Exercise:
Leave out every line before the one containing "Open author 陳又嘉 profile link", and repeat the rest of the material below exactly, that line included.

——————————

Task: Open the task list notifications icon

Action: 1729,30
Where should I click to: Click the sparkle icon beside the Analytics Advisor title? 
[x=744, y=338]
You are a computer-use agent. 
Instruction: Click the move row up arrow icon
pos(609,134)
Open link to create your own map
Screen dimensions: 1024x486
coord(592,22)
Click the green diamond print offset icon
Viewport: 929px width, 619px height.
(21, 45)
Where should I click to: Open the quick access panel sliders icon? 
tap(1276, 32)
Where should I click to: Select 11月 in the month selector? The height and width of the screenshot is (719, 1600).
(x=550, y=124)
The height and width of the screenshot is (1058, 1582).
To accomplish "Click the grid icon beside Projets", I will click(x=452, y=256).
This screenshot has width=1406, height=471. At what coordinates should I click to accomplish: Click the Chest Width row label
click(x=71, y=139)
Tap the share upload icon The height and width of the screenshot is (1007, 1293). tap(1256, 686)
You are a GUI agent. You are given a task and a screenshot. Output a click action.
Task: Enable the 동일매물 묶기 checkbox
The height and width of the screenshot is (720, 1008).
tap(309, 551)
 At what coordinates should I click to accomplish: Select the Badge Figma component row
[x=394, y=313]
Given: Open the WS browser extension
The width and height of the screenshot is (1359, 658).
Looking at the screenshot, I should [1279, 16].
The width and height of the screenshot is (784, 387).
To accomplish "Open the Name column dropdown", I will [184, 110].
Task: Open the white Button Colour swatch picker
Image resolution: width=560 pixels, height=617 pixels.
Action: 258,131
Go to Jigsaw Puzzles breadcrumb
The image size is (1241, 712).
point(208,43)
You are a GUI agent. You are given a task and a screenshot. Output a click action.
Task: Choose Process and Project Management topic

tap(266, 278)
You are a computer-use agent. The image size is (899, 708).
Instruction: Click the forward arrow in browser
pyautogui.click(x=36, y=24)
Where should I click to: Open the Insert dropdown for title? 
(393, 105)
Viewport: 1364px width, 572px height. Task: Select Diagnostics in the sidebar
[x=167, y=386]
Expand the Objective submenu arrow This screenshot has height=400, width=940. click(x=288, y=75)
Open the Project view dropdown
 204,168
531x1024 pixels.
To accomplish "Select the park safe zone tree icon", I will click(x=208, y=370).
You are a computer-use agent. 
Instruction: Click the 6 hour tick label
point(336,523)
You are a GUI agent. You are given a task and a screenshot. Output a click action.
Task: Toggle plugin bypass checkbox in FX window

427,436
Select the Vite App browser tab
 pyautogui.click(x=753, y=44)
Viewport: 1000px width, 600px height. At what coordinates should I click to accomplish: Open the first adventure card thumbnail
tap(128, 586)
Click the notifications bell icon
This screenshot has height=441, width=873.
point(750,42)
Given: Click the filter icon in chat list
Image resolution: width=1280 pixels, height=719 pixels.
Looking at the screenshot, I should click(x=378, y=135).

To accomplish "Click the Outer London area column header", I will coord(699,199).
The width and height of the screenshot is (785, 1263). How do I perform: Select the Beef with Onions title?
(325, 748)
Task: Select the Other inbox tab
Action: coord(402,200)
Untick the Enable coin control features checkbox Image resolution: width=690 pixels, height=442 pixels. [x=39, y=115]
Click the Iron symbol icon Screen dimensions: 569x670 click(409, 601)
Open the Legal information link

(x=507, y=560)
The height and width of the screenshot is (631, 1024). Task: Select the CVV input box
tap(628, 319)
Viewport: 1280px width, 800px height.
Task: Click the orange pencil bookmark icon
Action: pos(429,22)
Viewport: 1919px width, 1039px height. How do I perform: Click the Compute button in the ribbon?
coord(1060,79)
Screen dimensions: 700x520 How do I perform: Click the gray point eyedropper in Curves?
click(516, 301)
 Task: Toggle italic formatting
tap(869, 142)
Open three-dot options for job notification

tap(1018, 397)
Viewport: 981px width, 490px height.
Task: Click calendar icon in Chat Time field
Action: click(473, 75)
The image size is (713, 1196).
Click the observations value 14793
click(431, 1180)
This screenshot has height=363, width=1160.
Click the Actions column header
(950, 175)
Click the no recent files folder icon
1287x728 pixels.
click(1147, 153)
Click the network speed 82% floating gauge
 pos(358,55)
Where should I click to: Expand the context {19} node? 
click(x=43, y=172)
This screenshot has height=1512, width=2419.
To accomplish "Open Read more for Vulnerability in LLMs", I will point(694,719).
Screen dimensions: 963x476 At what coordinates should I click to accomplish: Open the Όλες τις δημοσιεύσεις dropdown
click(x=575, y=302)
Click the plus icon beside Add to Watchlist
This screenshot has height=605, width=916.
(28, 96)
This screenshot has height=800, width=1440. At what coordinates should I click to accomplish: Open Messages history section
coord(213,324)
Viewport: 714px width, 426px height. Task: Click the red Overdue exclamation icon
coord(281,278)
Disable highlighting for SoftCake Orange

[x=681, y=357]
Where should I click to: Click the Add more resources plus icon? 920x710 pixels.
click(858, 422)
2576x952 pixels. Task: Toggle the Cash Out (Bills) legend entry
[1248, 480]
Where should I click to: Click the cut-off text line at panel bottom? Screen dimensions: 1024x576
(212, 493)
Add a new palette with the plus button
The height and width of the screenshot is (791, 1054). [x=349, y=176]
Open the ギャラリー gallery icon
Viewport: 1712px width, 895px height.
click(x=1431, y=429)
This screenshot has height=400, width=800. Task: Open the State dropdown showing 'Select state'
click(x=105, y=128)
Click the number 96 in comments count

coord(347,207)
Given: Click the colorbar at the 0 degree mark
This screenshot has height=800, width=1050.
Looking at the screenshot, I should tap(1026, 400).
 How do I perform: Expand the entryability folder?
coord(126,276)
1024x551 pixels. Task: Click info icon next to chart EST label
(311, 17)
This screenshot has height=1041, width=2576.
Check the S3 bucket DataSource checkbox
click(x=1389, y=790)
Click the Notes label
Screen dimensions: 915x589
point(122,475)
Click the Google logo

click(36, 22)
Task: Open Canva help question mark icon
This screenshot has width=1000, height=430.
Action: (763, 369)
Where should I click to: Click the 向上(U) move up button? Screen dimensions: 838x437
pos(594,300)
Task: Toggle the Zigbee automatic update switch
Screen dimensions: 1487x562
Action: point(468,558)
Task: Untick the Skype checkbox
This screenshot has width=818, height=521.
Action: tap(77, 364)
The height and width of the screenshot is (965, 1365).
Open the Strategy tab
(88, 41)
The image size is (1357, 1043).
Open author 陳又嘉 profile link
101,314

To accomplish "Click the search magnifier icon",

——————————

Your response:
Open author 陳又嘉 profile link
101,314

To accomplish "Click the search magnifier icon",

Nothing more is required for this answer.